Regex.zig: a native Zig regex engine in the RE2 family

I’ve been working on regex.zig, a native regular expression engine for Zig in the RE2 family.

The main goal is an eventual production-grade Zig regex package with linear-time matching semantics, instead of a limited-scoped engine or a wrapper around another library.

Current status:

  • Pike VM backend
  • literals, concatenation, alternation
  • capturing and non-capturing groups
  • repetition operators including lazy forms
  • Perl classes, bracket classes, POSIX classes
  • assertions and boundaries: ^, $, \A, \z, \b, \B
  • global flags through compile options: i, m, s, U
  • leftmost-first search semantics
  • ASCII-only for now

The repo is here:

Small example:

const std = @import("std");
const Regex = @import("regex");

pub fn main() !void {
    const gpa = std.heap.page_allocator;

    var re = try Regex.compile(gpa, "(\\d\\d)/(\\d\\d)/(\\d\\d\\d\\d)", .{});
    defer re.deinit();

    if (re.find("date=03/18/2026")) |m| {
        std.debug.print("match at [{}, {})\n", .{ m.start, m.end });
    }
}

Public API surface (with comments):


pub fn compile(gpa: Allocator, pattern: []const u8, options: Options) !Regex
pub fn match(re: *Regex, haystack: []const u8) bool
pub fn find(re: *Regex, haystack: []const u8) ?Match
pub fn findCaptures(re: *Regex, haystack: []const u8, buffer: []?Match) ?Captures
pub fn findCapturesAlloc(re: *Regex, gpa: Allocator, haystack: []const u8) !?Captures

A few things that might be different in this package compared to other Zig regex work:

  • It is a RE2-family engine, which means that it has O(m * n) matching, but the downside is not every PCRE-style feature will be implemented.
  • The test setup is fairly serious already. Supported and unsupported behavior is tracked in an explicit capability matrix, which is used during development as capability gate, as well as to test other backends later on. This is inspired by rust-lang/regex setup.
  • The available Pike VM backend has typical optimizations of a Pike VM backend: query-cost split between match/find/findCaptures, sparse-set thread dedup, reused thread lists; plus literal-prefix fast path for unanchored search.

There are many things in the pipeline, including:

  • fuller syntax coverage
  • API refinement, better docs
  • more backends beyond Pike VM
  • longer term, Unicode support

So it is far from finished, but I want to post it here get some opinions from the community:

  • The current public API set is mostly inspired by rust-regex. I wonder what would feel right for Zig?
  • findCaptures and findCapturesAlloc() try to follow Zig-style memory ownership model, but I find it a bit clunky. I wonder if there is any obvious improvement here?
  • Would a future explicit input struct for bounds/anchoring be preferable to adding more top-level methods?
  • Part of the reason for this repo is that I want to push SoA-style layouts where they actually make sense in Zig. In particular, I’ve thought about using something closer to the Zig compiler’s ExtraData style for variable node payloads in the parser instead of scattered slices. I held off because regex patterns are often small, and maybe it will be worse performance wise to have so much machinery? Of course to know for sure I’ll have to measure it, but I’d still like to hear how others think about that tradeoff.

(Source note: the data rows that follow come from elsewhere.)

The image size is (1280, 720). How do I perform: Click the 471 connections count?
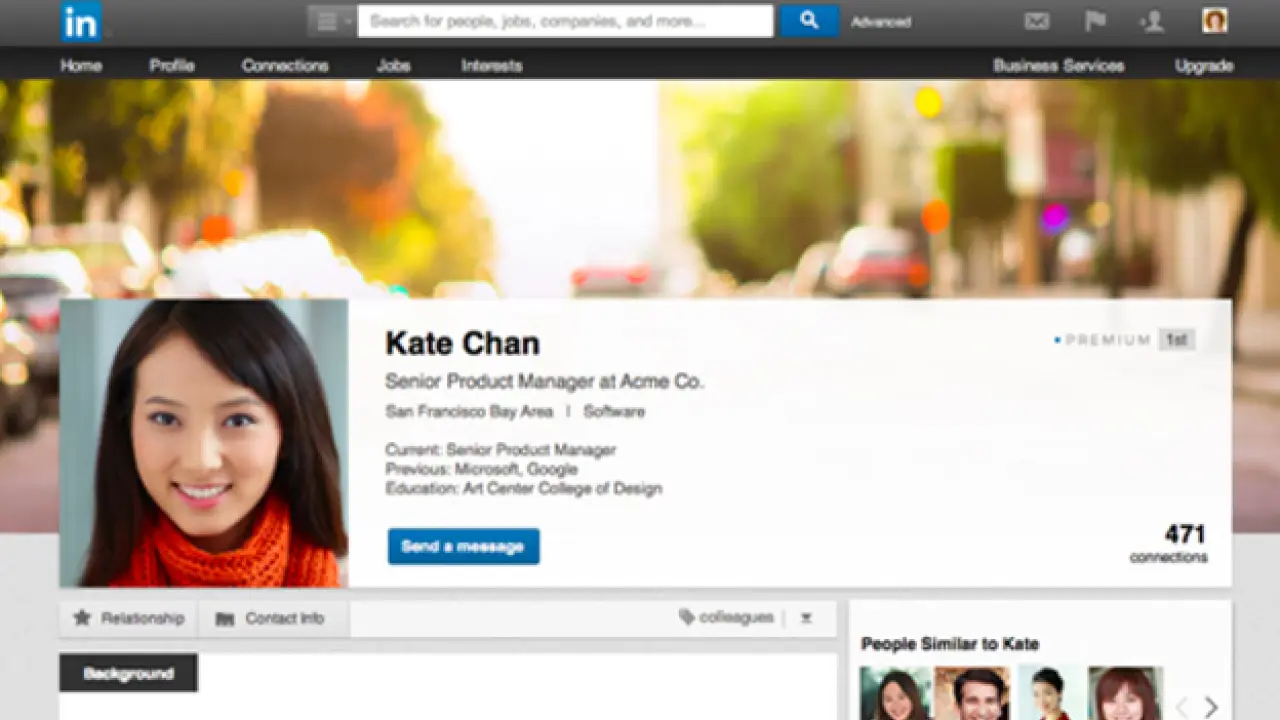[x=1172, y=543]
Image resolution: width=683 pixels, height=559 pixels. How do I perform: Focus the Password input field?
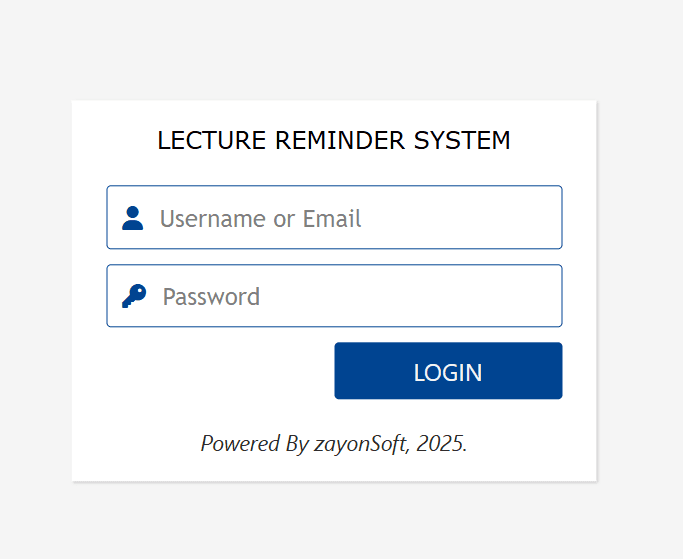(350, 296)
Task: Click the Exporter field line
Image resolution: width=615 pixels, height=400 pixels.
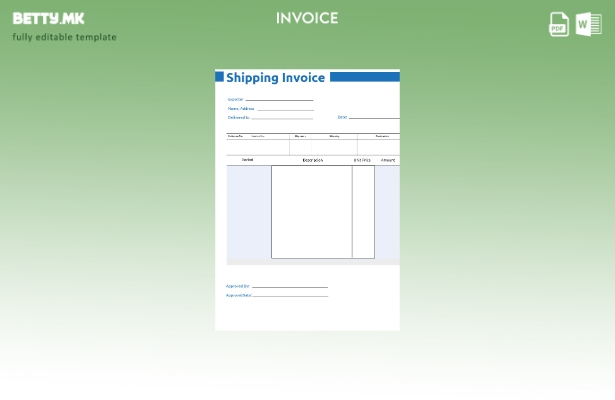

If anyone wants to look at the repo and comment on API shape, package ergonomics, or internal representation choices, that would be very welcome!

18 Likes

Yeah, the allocating version at least needs docs since it frees if there are no capture matches, otherwise the callee frees. That seems a bit brittle.

Since capturesLen is part of the API, you could also just delete findCapturesAlloc and then return error.BufferTooSmall in findCaptures if it’s less than group_count.

You already assert this fact elsewhere, but if you make it an error I think you have a nice API where the caller can decide if they want to pass a stack variable or if they need to heap allocate when calling findCaptures

1 Like

Excited to check this out, thank you for creating/posting. I was immediately struck by lack of regex when starting on my own zig project. Might be interesting to compare against the regex.zig I created - zig-atoms/regex.zig at main · gurgeous/zig-atoms · GitHub. My version is intended to be a stopgap while we await dedicated regex efforts in zig. Good timing!

A few quick suggestions:

  • I would love to see many more usage examples in the README.
  • Maybe a slightly different presentation of supported features would be help - see the comment at the top of my thing, for example. Helpful for scanning.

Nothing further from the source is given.